Les chefs d’Etat modernes sont jugés sur les résultats économiques de leur mandat : ce qui est un paradoxe. Dans nos économies ouvertes sur le monde, les gouvernements ont peu de moyens d’agir sur le rythme de la croissance.
La croissance obéit par essence à des cycles mondiaux qui eux-mêmes sont titulaires avant tout des innovations techniques. Les gouvernements peuvent donc nuire à la croissance, en l’encombrant de règles contraignantes ou par l’excès de déficit par exemple ; mais stimuler la croissance, personne ne sait faire. L’important reste d’avoir de la chance et c’est ce que les deux présidents ont en commun.

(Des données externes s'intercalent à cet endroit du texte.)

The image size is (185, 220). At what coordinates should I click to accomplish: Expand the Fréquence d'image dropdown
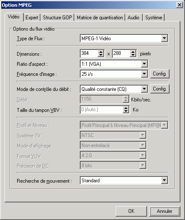[144, 74]
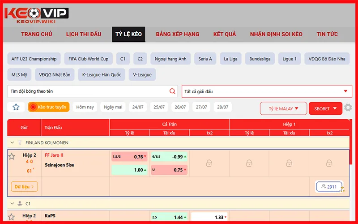
Task: Click the 0.76 red odds cell
Action: pyautogui.click(x=129, y=157)
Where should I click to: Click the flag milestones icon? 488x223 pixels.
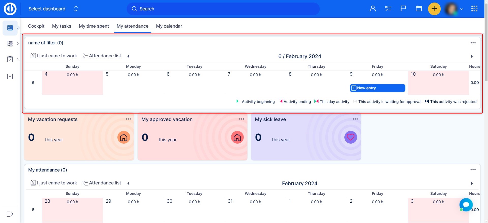pos(403,9)
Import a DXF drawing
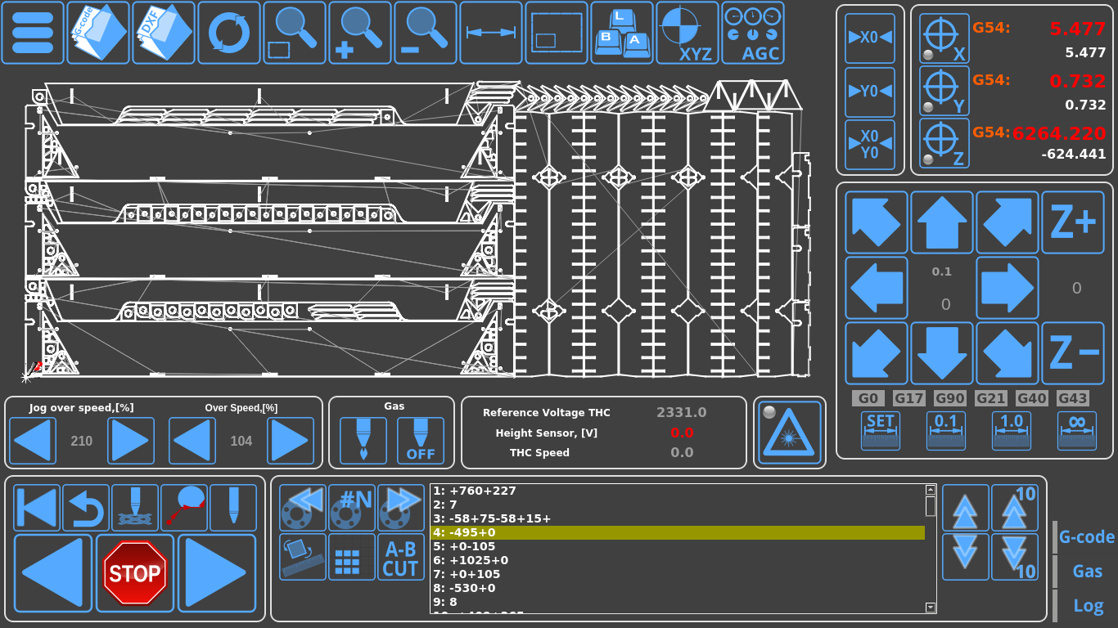The width and height of the screenshot is (1118, 628). pyautogui.click(x=164, y=33)
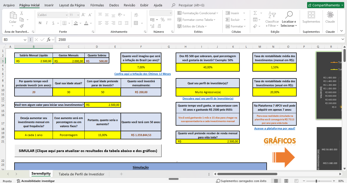The width and height of the screenshot is (347, 183).
Task: Select the Format Painter brush icon
Action: coord(22,26)
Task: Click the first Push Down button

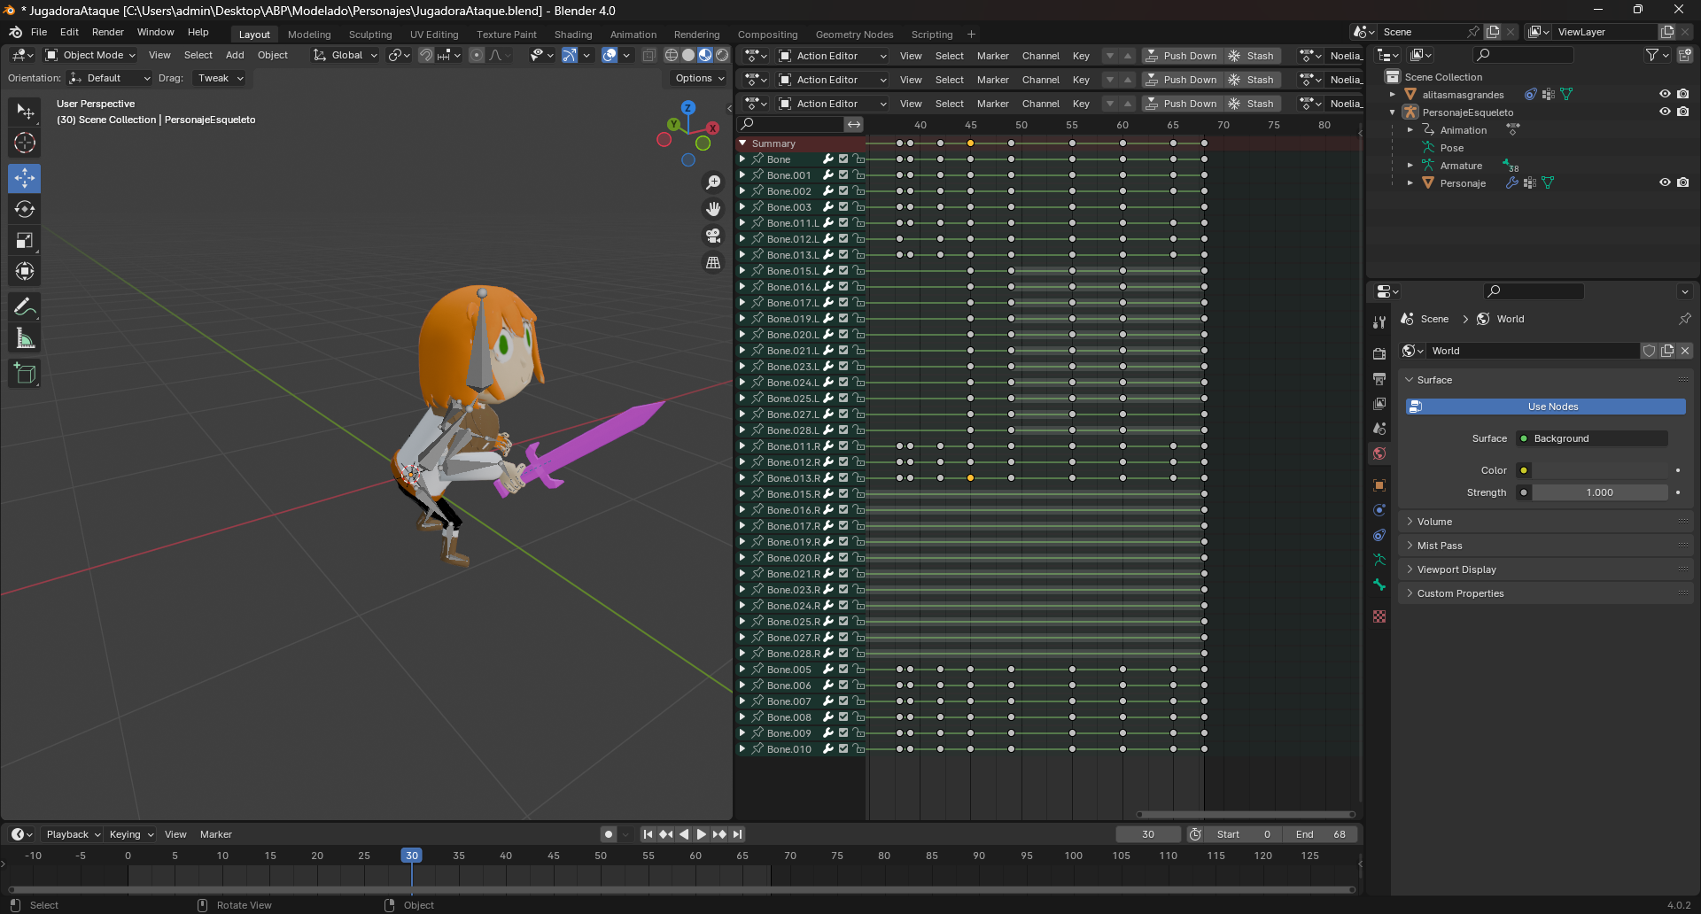Action: coord(1181,56)
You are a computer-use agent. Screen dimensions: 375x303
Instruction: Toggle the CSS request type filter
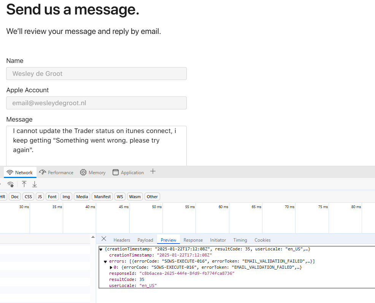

Nous sommes au début d’un cycle de croissance mondial qui a commencé avant l’élection de Donald Trump et d’Emmanuel Macron, mais ce sont eux qui en tirent les bénéfices électoraux. Les mesures annoncées par l’un et par l’autre n’ont-elles pas accéléré le cycle de croissance ? C’est douteux parce qu’entre le moment où une décision économique est prise et celui où ses effets sont observables, il se passe des années. Le temps de la politique est rapide, celui de l’économie est lent ; ils coïncident rarement.

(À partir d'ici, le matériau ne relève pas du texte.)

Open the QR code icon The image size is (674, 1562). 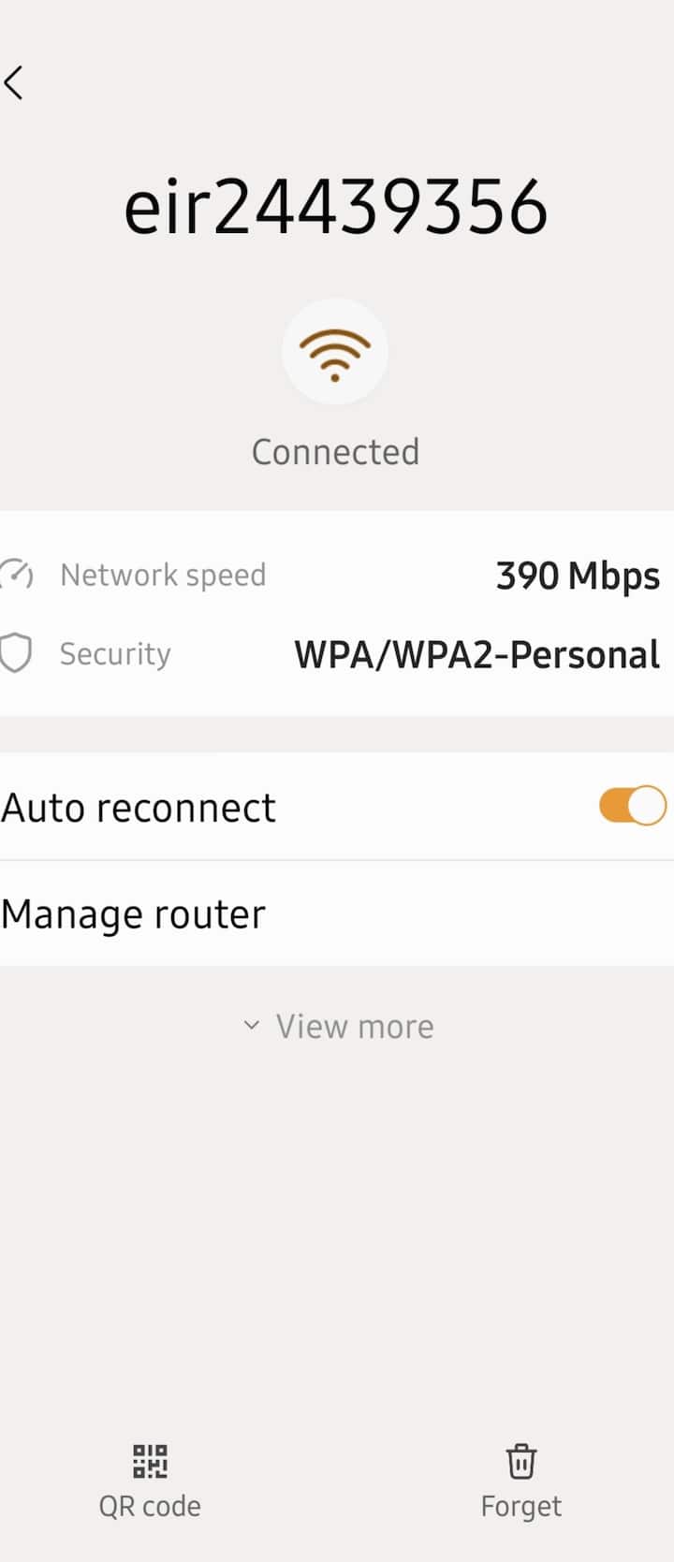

Autre paradoxe : si les intentions de Trump de limiter les échanges internationaux entraient réellement en vigueur, l’effet serait désastreux pour l’économie américaine. Paradoxe en France aussi : la mini-réforme du Code du travail entreprise par Macron a accéléré les licenciements de masse, immédiats, mais pour l’instant, elle est sans effet sur les recrutements. Avec un taux de croissance satisfaisant, le chômage français reste constant (9,4 %) ; il baisse vite en Amérique où il n’y a pas de Code du travail.

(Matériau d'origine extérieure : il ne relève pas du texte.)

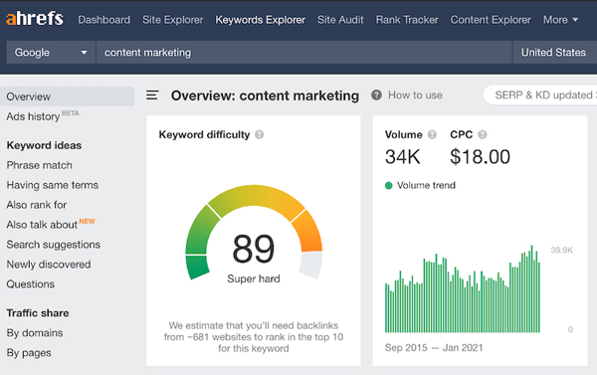The height and width of the screenshot is (375, 597).
Task: Go to Rank Tracker
Action: (x=407, y=20)
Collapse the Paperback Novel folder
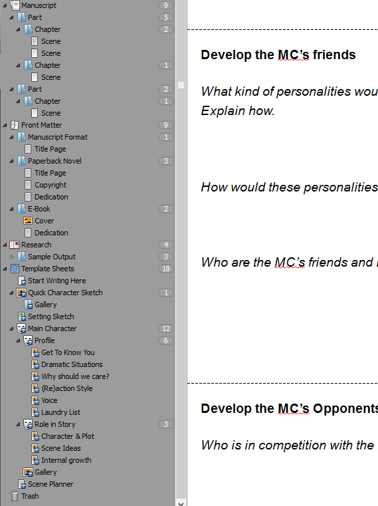 11,161
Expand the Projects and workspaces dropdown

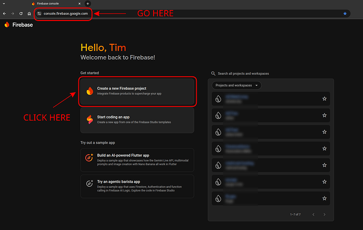point(237,85)
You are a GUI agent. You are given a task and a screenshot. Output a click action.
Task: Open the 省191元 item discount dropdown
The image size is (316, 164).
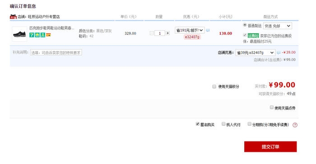[190, 30]
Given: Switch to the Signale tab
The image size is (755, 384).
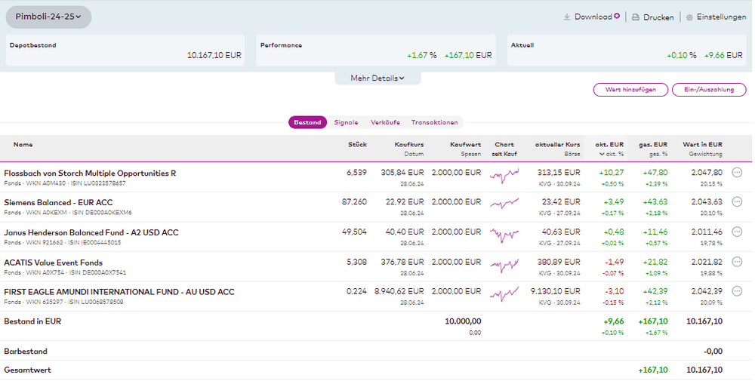Looking at the screenshot, I should tap(346, 122).
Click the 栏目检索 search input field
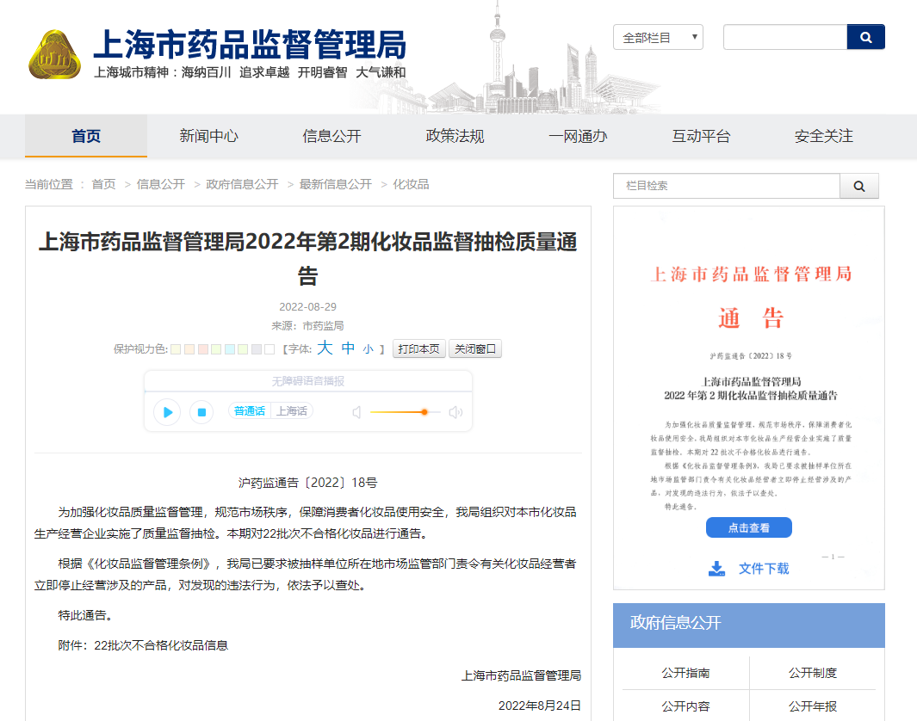917x721 pixels. (725, 186)
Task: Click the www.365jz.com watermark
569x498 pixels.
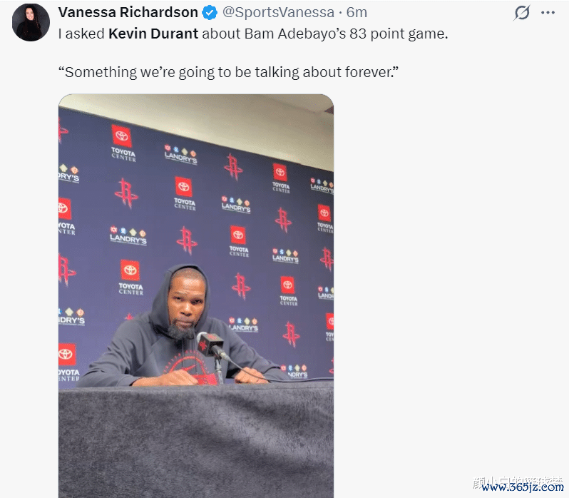Action: [522, 487]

Dissipons une autre illusion : le taux de croissance américain (2,3 %) est globalement supérieur au taux français (1,9 %) parce que la population américaine augmente plus vite. Si les restrictions à l’immigration voulues par Trump étaient appliquées, la croissance américaine ralentirait elle aussi.
Trump et Macron sont donc jugés sur ce qu’ils ne maîtrisent pas et non sur ce qu’ils pourraient maîtriser, comme la redistribution des richesses, la sécurité ou encore l’entente entre les concitoyens venus d’horizons divers.